Finally, the protester argues that using the prices under the original
competition as a basis for comparison here is rendered unreasonable by the
fact that the original RFP included a substantial amount of coal tar roofing
work. The protester notes that coal tar roofing has been determined to be
carcinogenic, and that the agency has not ordered any of this work under the
first 2 years of American Roofing's contract. Comments, Aug. 5, 1999, at 4;
Additional Comments, Sept. 13, 1999, at 2. However, the agency reports that,
notwithstanding that it has not ordered coal tar work previously under
American Roofing's contract, it will do so when the coal tar roofs at the
installation are in need of repair. In this regard, the agency reports that
only coal tar can be used to patch or repair coal tar roofs. Agency Reply,
Sept. 21, 1999, encl., Affidavit of the Contract Specialist, at 3. This
being the case, the original prices remain a valid basis for comparison.

We conclude that the agency's determination that exercising the option was
most advantageous was reasonable. In reaching this conclusion, we emphasize
that the regulations do not require the agency to perform extensive or
detailed research into the marketplace; rather, the agency was required only
to perform an informal market survey or price analysis. We also note that
the intent of the regulations concerning the exercise of options is not to
afford a firm that offered high prices under an original solicitation a
second chance to beat the contractor's option price. Valentec Wells, supra,
at 3. Thus, the mere fact that a protester claims that it can perform a

requirement for less than the option price does not establish that
exercising the option is unreasonable.

The protest is denied.

Comptroller General
of the United States

Notes

1. Specifically, Alice Roofing asserts that the agency ordered only
$870,212.49 of the work in the base year, compared to the $3,874,478.50
estimated total, and only $627,524.54 of the work in the first option year,
compared to the $3,893,727.70 estimated total. Protest at 2-3; RFP at 9, 16.

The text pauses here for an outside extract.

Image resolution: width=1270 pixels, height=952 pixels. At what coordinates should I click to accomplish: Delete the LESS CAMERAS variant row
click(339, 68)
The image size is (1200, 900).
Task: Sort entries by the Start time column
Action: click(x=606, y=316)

2. In support of its argument that changes in quantities necessitated
issuance of a new solicitation, the protester cites our decision AAA Eng'g
and Drafting, Inc.,
B-236034.2, Mar. 26, 1992, 92-1 CPD para. 307, in which we sustained a protest
against exercise of an option where there was a substantial change in the
required quantities. Protest at 2. However, unlike here, that case involved
substantial increases--rather than decreases--in the agencies' requirements,
so that lower prices might be anticipated, and we also found that prices in
the marketplace appeared to be substantially lower than the option prices
(as discussed below, this is not the case here). Our decision in AAA thus is
inapposite.

3. The protester asserts that its best and final offer (BAFO) price was
lower than American Roofing's price, and thus supports its claim that lower
prices are available. Protest at 3; Additional Comments, Sept. 13, 1999, at
2-3. However, the protester's BAFO was rejected as a late offer and was not
considered for award, and we see nothing improper in the agency's
considering prices to be viable for comparison purposes only if they were
actually available to the agency for award after being subjected to the test
of competition.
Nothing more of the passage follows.